╭──
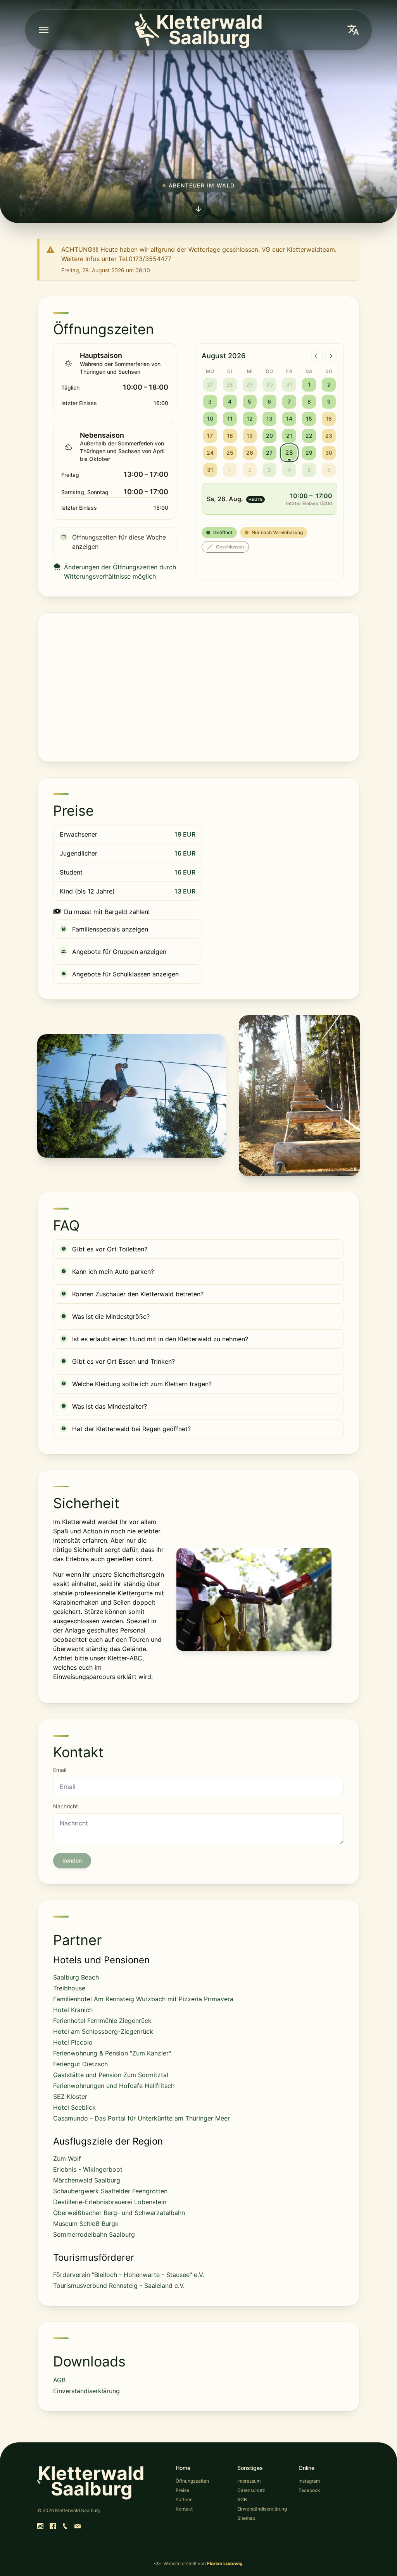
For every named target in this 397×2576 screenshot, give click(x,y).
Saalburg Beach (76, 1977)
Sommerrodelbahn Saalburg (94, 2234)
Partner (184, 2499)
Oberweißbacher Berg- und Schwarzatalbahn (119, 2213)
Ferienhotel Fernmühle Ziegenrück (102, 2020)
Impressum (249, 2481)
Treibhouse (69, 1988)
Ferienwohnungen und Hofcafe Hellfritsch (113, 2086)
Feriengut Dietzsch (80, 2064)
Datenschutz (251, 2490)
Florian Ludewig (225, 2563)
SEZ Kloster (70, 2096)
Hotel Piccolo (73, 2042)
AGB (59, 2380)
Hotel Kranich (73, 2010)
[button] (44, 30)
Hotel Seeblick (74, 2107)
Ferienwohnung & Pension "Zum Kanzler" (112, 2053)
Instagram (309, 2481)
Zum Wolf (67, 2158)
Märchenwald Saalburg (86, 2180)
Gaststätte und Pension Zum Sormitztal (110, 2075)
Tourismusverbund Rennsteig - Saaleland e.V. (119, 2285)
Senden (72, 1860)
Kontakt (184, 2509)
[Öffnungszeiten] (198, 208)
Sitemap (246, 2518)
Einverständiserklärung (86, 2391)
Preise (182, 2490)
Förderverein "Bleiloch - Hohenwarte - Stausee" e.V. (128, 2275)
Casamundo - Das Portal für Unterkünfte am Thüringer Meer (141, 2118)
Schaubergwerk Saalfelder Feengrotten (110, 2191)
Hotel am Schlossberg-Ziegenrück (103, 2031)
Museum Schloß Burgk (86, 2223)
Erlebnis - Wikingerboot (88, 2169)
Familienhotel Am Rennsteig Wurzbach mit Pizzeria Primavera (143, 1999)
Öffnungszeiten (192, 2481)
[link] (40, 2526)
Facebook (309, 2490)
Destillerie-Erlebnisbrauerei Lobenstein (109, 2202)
╰──
TASK: Set down the records above exactly, leaving out pictures.

ANSWER TO THIS PROBLEM:
For every named target in this 397×2576 screenshot, give click(x,y).
Saalburg Beach (76, 1977)
Sommerrodelbahn Saalburg (94, 2234)
Partner (184, 2499)
Oberweißbacher Berg- und Schwarzatalbahn (119, 2213)
Ferienhotel Fernmühle Ziegenrück (102, 2020)
Impressum (249, 2481)
Treibhouse (69, 1988)
Ferienwohnungen und Hofcafe Hellfritsch (113, 2086)
Feriengut Dietzsch (80, 2064)
Datenschutz (251, 2490)
Florian Ludewig (225, 2563)
SEZ Kloster (70, 2096)
Hotel Piccolo (73, 2042)
AGB (59, 2380)
Hotel Kranich (73, 2010)
[button] (44, 30)
Hotel Seeblick (74, 2107)
Ferienwohnung & Pension "Zum Kanzler" (112, 2053)
Instagram (309, 2481)
Zum Wolf (67, 2158)
Märchenwald Saalburg (86, 2180)
Gaststätte und Pension Zum Sormitztal (110, 2075)
Tourismusverbund Rennsteig - Saaleland e.V. (119, 2285)
Senden (72, 1860)
Kontakt (184, 2509)
[Öffnungszeiten] (198, 208)
Sitemap (246, 2518)
Einverständiserklärung (86, 2391)
Preise (182, 2490)
Förderverein "Bleiloch - Hohenwarte - Stausee" e.V. (128, 2275)
Casamundo - Das Portal für Unterkünfte am Thüringer Meer (141, 2118)
Schaubergwerk Saalfelder Feengrotten (110, 2191)
Hotel am Schlossberg-Ziegenrück (103, 2031)
Museum Schloß Burgk (86, 2223)
Erlebnis - Wikingerboot (88, 2169)
Familienhotel Am Rennsteig Wurzbach mit Pizzeria Primavera (143, 1999)
Öffnungszeiten (192, 2481)
[link] (40, 2526)
Facebook (309, 2490)
Destillerie-Erlebnisbrauerei Lobenstein (109, 2202)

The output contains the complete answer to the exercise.